Мы познакомились с Дэвидом, когда мне было девять лет. Это было в 1956 году. Мы пришли записываться в «волчата» (так называли младшую группу у бойскаутов), там и познакомились. Выяснилось, что у нас общие интересы — музыка и все, что происходило из Америки. Мы с Дэвидом слушали радио, обсуждали музыку и поняли, что нам нравится одно и то же — Лонни Донеган и другие исполнители скиффла. Потом мы решили сами организовать скиффл-группу. У Дэвида был пластиковый укулеле, из ящика, палки и струны мы соорудили ти-чест-бас. В таком составе мы дали наш первый концерт — у костра в лагере бойскаутов. Пели песни, популярные тогда у скиффл-групп, — вроде «Tom Hark» и «All I Have To Do Is Dream».

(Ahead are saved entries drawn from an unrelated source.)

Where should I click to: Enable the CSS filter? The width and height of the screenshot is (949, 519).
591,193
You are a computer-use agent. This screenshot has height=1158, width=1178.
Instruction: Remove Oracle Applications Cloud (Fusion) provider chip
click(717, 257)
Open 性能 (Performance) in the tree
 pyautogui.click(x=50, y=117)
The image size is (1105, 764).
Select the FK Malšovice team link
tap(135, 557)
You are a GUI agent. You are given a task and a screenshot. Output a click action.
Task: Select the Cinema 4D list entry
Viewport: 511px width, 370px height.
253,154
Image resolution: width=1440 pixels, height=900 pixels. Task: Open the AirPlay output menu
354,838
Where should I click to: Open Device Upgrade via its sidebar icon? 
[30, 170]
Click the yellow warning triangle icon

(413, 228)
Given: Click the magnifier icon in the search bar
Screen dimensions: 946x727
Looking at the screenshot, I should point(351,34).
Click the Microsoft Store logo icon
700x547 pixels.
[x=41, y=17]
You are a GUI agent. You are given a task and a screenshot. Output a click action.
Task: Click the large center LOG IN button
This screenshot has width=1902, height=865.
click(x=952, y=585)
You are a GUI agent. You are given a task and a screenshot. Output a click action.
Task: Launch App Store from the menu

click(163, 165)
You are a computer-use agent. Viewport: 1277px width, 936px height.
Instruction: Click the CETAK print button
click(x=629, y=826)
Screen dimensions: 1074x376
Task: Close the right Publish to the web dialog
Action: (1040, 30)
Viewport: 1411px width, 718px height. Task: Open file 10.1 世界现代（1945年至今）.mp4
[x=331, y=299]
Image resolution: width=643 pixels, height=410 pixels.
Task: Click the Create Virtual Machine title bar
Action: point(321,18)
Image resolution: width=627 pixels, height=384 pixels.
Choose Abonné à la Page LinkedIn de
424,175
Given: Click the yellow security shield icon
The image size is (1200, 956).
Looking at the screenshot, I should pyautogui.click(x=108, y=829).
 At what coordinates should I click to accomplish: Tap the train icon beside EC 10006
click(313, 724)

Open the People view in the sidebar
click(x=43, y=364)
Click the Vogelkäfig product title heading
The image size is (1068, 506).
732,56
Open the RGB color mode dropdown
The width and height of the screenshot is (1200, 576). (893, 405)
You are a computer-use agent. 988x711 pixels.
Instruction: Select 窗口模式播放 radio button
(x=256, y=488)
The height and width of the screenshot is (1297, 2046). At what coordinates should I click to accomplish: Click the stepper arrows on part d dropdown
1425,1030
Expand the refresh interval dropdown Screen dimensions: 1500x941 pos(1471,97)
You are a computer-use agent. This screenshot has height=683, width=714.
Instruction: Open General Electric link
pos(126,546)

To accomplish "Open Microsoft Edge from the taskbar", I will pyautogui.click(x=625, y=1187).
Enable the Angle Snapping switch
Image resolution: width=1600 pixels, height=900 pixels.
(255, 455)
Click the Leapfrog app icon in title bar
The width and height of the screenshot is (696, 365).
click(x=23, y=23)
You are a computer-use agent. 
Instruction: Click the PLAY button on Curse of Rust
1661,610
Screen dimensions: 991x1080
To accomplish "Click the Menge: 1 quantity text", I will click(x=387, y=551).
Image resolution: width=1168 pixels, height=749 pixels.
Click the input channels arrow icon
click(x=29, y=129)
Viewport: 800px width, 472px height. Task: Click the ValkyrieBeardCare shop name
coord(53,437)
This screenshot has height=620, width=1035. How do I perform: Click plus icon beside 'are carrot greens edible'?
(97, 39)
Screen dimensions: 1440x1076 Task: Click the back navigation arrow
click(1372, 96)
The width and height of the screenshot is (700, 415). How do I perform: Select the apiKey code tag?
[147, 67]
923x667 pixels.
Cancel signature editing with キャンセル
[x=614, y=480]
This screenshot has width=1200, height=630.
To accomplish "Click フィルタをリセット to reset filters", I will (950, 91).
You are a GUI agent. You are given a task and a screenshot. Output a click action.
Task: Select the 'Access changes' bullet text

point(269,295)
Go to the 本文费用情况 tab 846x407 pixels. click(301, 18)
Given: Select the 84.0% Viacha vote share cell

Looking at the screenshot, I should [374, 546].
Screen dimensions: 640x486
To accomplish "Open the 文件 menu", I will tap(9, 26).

А потом нас увлек рок-н-ролл. Дэвид был большим поклонником Литтл Ричарда, а мне больше нравился Бадди Холли. Когда мне было 11 лет, я попал на концерт Бадди Холли. Дэвид мне тогда очень завидовал, потому что я первым попал на рок-н-ролльный концерт. Спустя несколько лет мы пошли вместе на концерт Литтл Ричарда. Это был незабываемо — мы сидели в первых рядах и видели то, что происходит на сцене, в мельчайших подробностях. Тогда мы не знали, что Литтл Ричард был геем, и вообще не задумывались об этом. Но он выглядел неподражаемо — вычурно одет, весь в макияже. Настоящая звезда.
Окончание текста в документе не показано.